[Provided text Boundary: Start]

Fort La Reine was built in 1738 and is one of the forts of the western expansion directed by Pierre Gaultier de Varennes et de La Vérendrye, first military commander in the west of what is now known as Canada. Located on the Assiniboine River where present day Portage la Prairie, Manitoba, stands, the fort served as a fur trading post. It was also the base of operations for much exploration north and west. From Fort La Reine, explorers made their way to Lake Manitoba and Lake Winnipegosis, Lake Winnipeg and the Saskatchewan River.

Louis-Joseph Gaultier de La Vérendrye, the youngest La Vérendrye son, led expeditions from Fort La Reine and built the following western installations in what is now Manitoba: Fort Dauphin, Fort Bourbon, and Fort Paskoya. In 1743, the fort was also the starting point for an exploration of the upper Missouri River as far as the Yellowstone River. One old source says that the fort was burnt to the ground by the Assiniboines after the French had left it in 1752.

Fort La Reine is near the portage from the Assiniboine north to Lake Manitoba. The elder Verendrye left Fort Maurepas at the mouth of the Red River in September 1738, ascended that river to the present site of Winnipeg, ascended the Assiniboine and on October 3 chose a site for Fort La Reine. Morton thinks the site was about 21 miles east of Portage la Prairie and two miles southeast of Poplar Point. He thinks the fort was moved west to Portage la Prairie the following summer. In 1738 Fort Rouge (fortification) was built at the present site of Winnipeg. Fort La Reine was the base for the elder Verendrye's journey to the Mandans in North Dakota (October 1738 to January 1739). In 1742-43 it was the base for the Verendrye Brothers' journey to the Rocky Mountains. It became increasing clear that neither the Assiniboine nor the Missouri was the route to the west and French attention shifted north to the Saskatchewan River.

[Provided text Boundary: End]

**Your task:** Pick up the Fort La Reine text after its final sentence and continue it. The data that follows is not needed for this work.

[Exercise data Boundary: Start]

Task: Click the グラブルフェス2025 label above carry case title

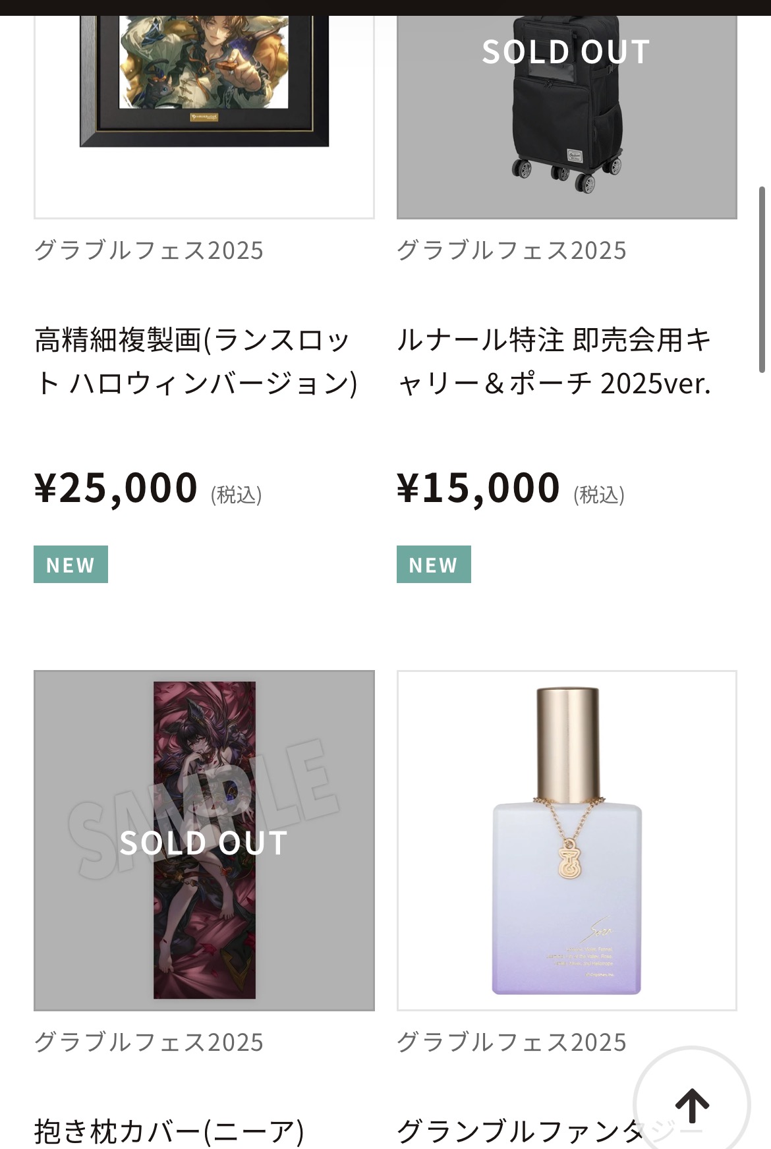Action: 511,250
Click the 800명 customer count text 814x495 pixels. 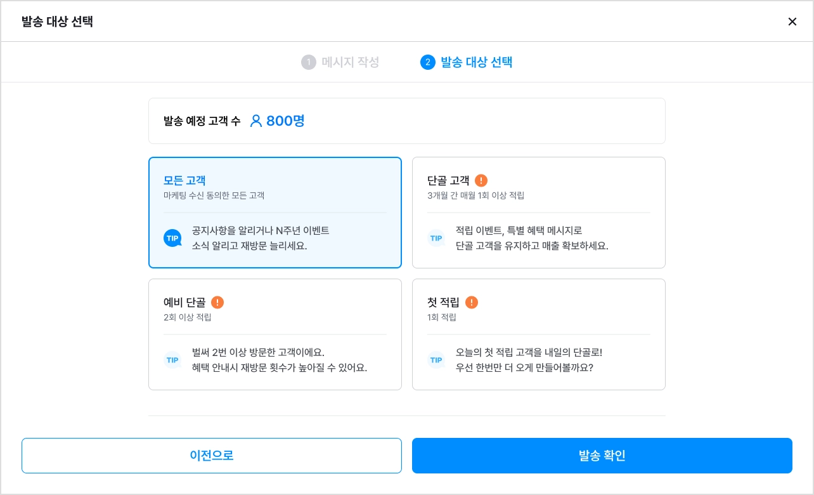click(x=285, y=121)
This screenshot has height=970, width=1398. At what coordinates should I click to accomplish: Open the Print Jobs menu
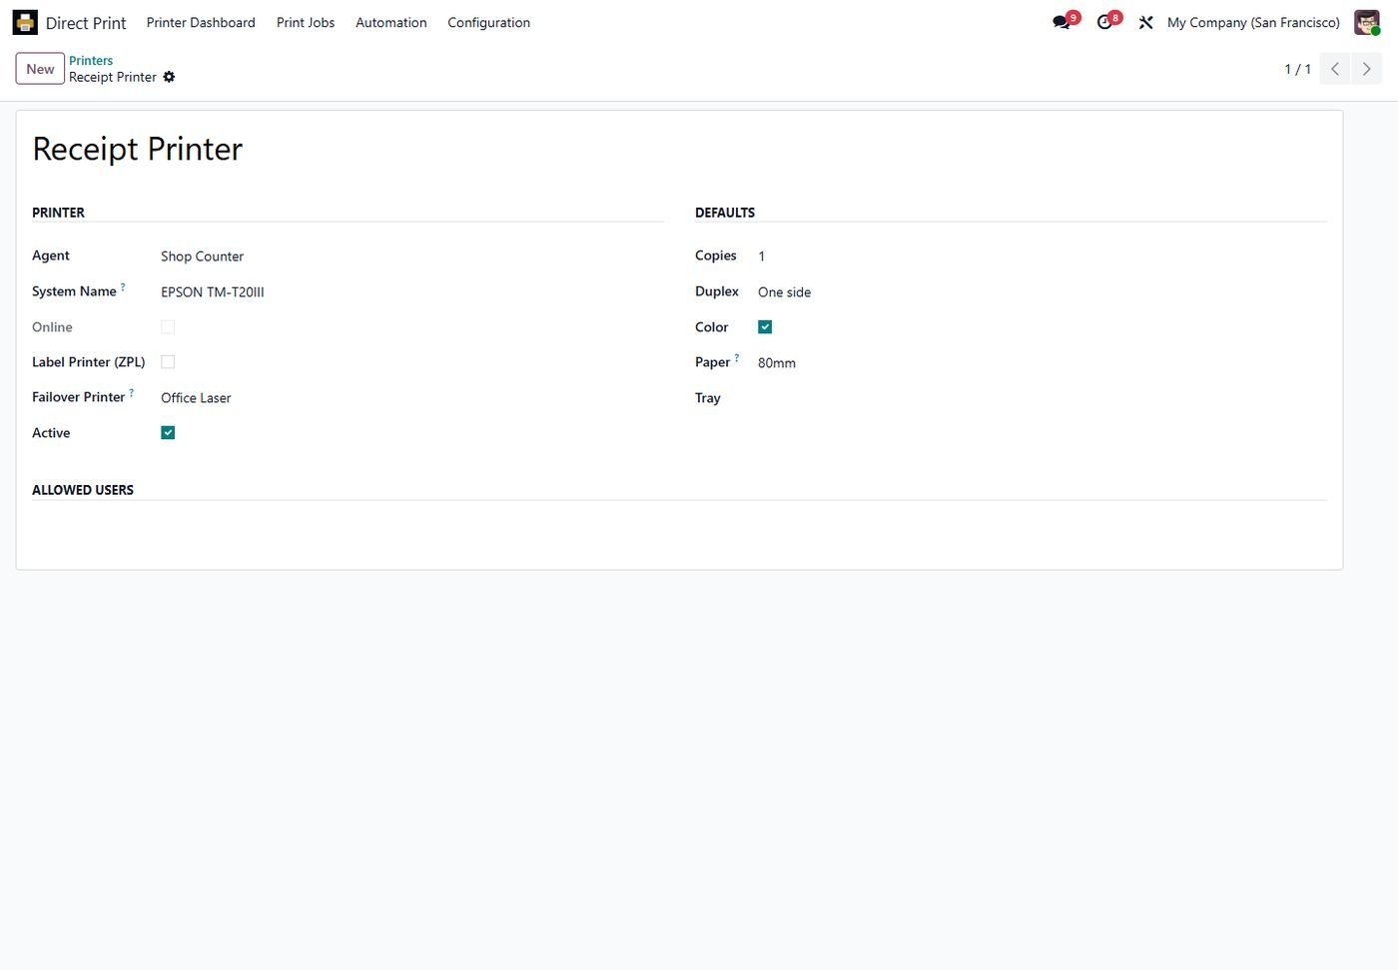306,22
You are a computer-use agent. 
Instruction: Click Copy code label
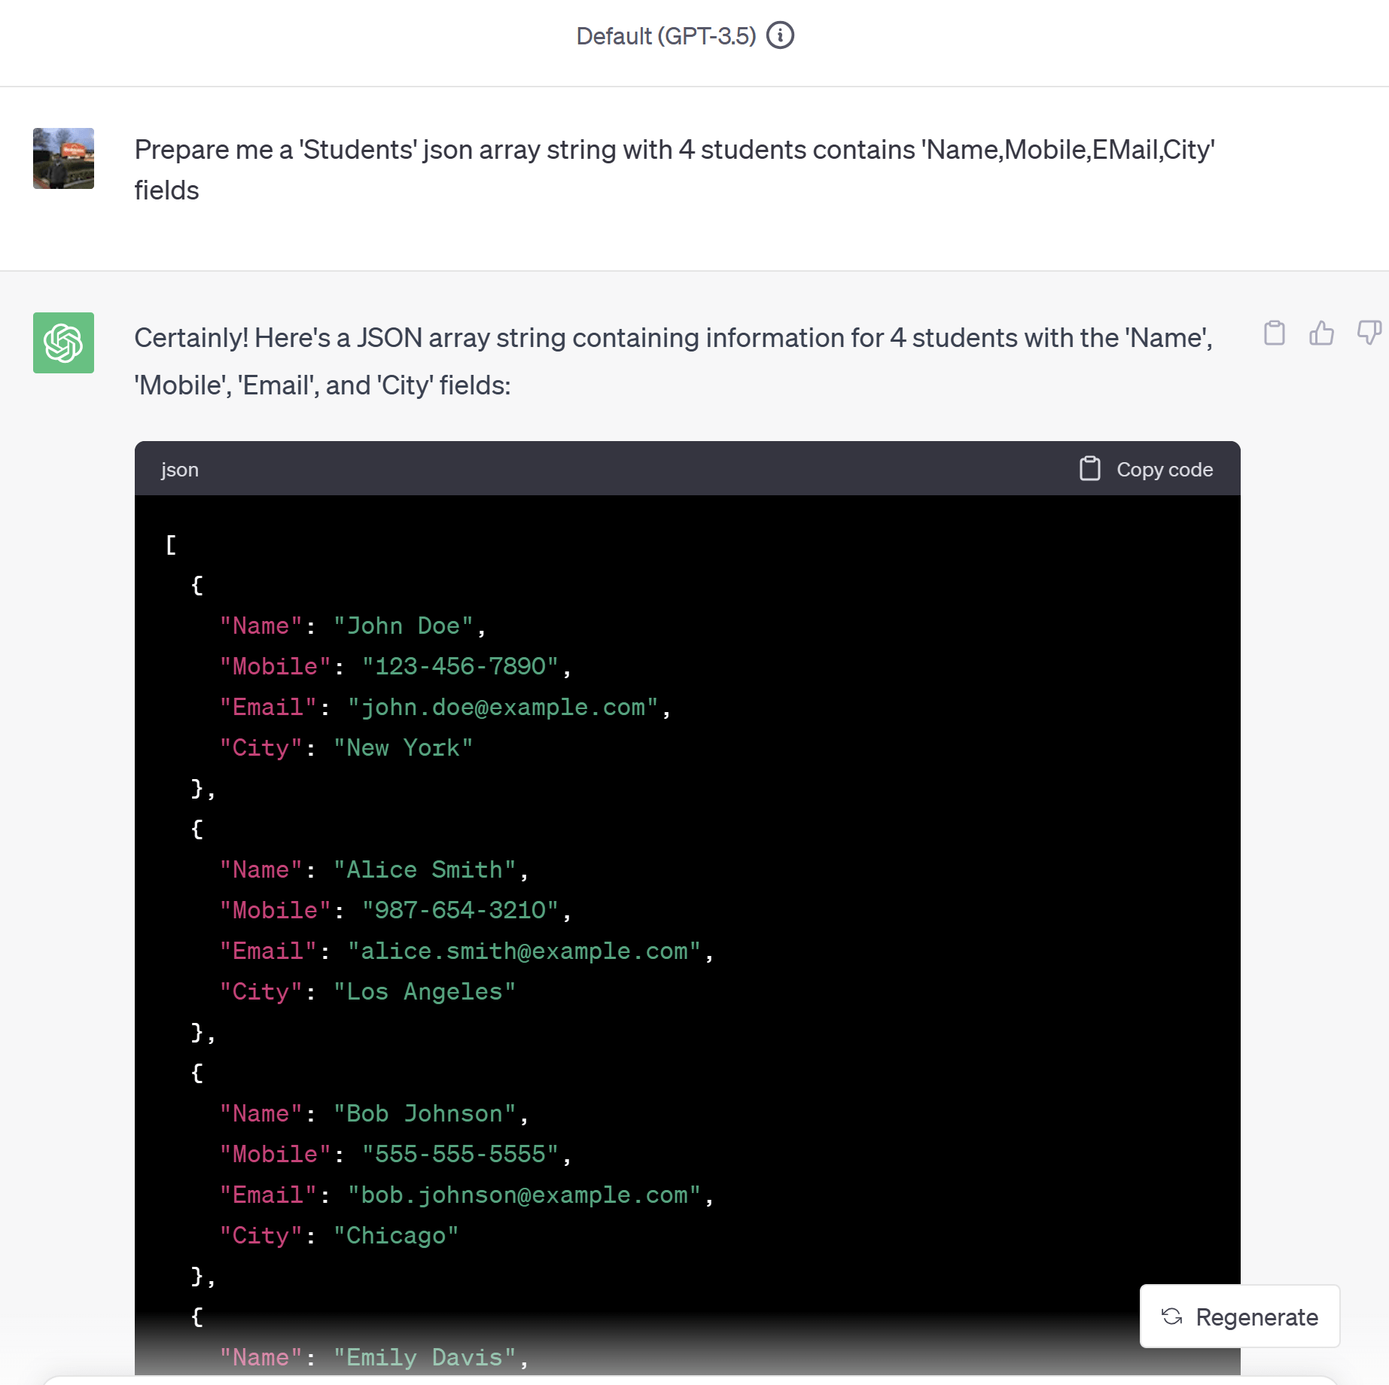1165,470
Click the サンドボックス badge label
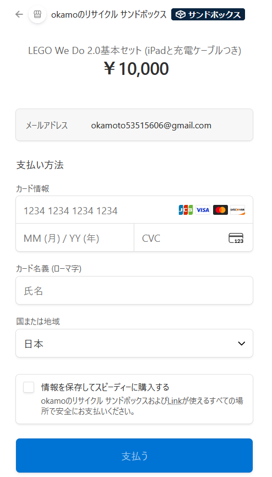 (214, 14)
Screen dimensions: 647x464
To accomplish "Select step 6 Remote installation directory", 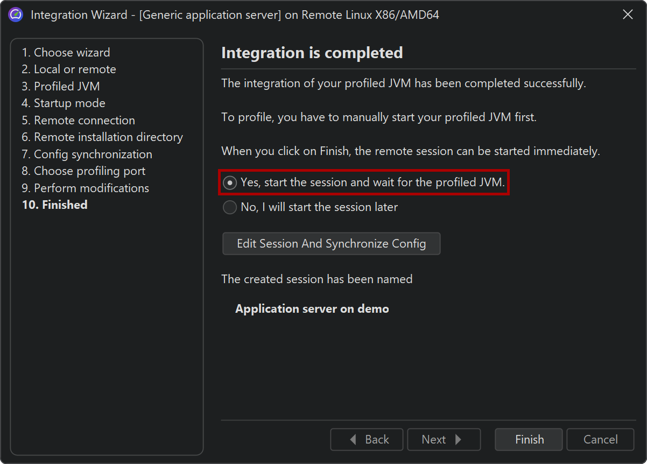I will point(102,137).
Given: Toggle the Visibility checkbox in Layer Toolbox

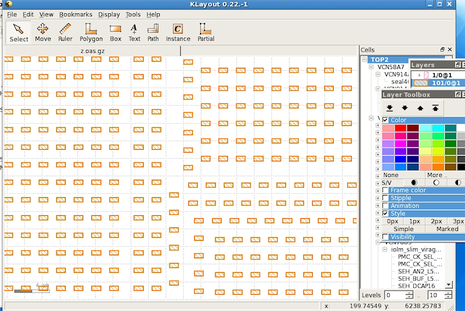Looking at the screenshot, I should click(385, 237).
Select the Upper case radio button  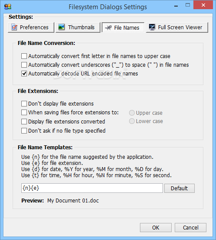click(x=132, y=113)
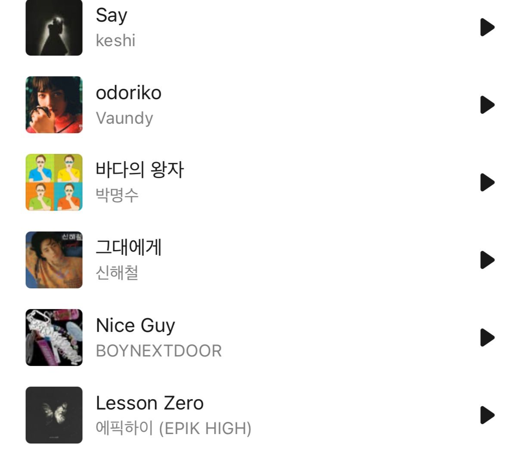
Task: Tap the 그대에게 album artwork
Action: pos(54,260)
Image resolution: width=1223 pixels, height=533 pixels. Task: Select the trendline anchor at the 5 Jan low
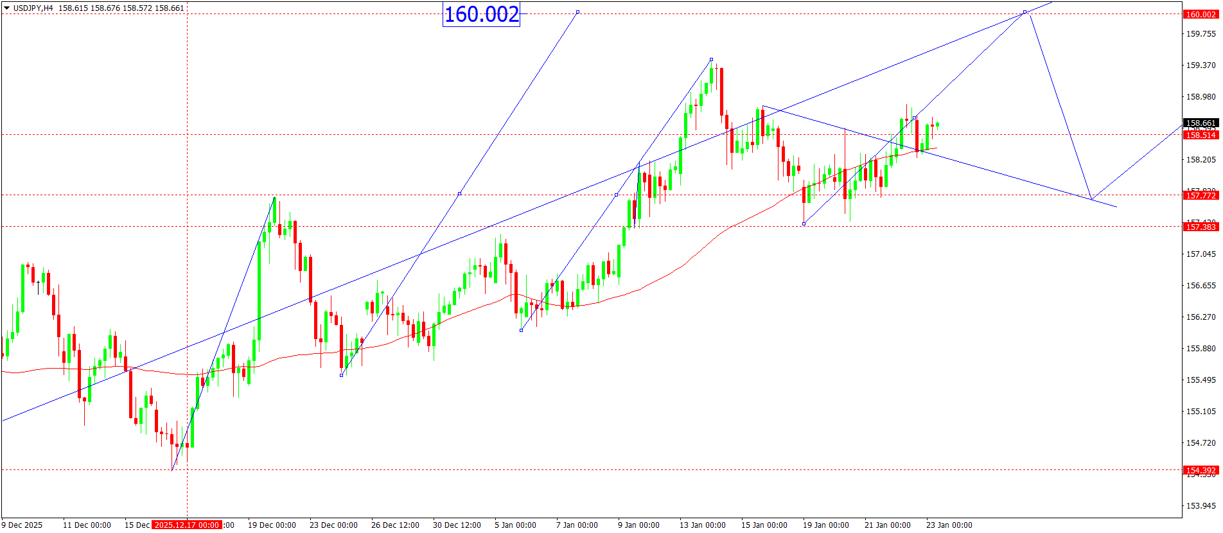coord(521,330)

[Exercise data Boundary: End]

**Response:**
The first priest to travel this far west arrived at the fort in 1743. He was a Jesuit named Claude-Godefroy Coquart.

Around 1770, when trade was re-established, Adhemar's Fort and Blondishe's Fort were in the area.

The site was designated a National Historic Site of Canada in 1925.

== Fort la Reine Museum ==

Today there is a museum named after the original fort located in Portage la Prairie, MB. There is a replica of Fort la Reine on the Museum in addition numerous other buildings covering local history from the time of La Vérendrye to current day.

The Museum is affiliated with: CMA, CHIN, and Virtual Museum of Canada.